● ABOUT THIS EXERCISE
Each line from the material with the word "computer" in it must be copied.

● RECORD EXTRACTS
##########

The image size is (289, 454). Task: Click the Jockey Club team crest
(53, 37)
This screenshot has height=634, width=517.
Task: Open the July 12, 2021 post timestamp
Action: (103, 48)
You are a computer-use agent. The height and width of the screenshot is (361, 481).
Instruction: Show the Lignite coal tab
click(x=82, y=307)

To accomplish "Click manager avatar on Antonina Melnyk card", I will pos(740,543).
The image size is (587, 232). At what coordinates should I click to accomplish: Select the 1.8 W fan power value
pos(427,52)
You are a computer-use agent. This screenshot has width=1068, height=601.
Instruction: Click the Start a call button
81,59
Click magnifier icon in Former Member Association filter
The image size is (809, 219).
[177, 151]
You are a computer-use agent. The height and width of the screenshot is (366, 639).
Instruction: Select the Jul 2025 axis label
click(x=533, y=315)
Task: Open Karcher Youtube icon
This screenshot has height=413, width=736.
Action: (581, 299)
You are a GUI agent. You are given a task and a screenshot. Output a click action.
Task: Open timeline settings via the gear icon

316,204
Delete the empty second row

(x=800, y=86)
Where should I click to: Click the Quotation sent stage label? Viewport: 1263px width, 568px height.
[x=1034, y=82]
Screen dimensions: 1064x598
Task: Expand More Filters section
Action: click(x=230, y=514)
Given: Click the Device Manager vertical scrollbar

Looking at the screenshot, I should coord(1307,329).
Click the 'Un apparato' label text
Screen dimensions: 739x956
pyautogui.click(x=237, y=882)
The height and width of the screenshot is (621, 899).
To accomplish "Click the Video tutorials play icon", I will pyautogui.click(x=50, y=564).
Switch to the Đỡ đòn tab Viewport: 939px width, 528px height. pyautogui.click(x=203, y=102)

##########

● ANSWER TO THIS EXERCISE
You are a computer-use agent. The height and width of the screenshot is (361, 481).
You are a computer-use agent. This screenshot has width=1068, height=601.
You are a computer-use agent. The height and width of the screenshot is (366, 639).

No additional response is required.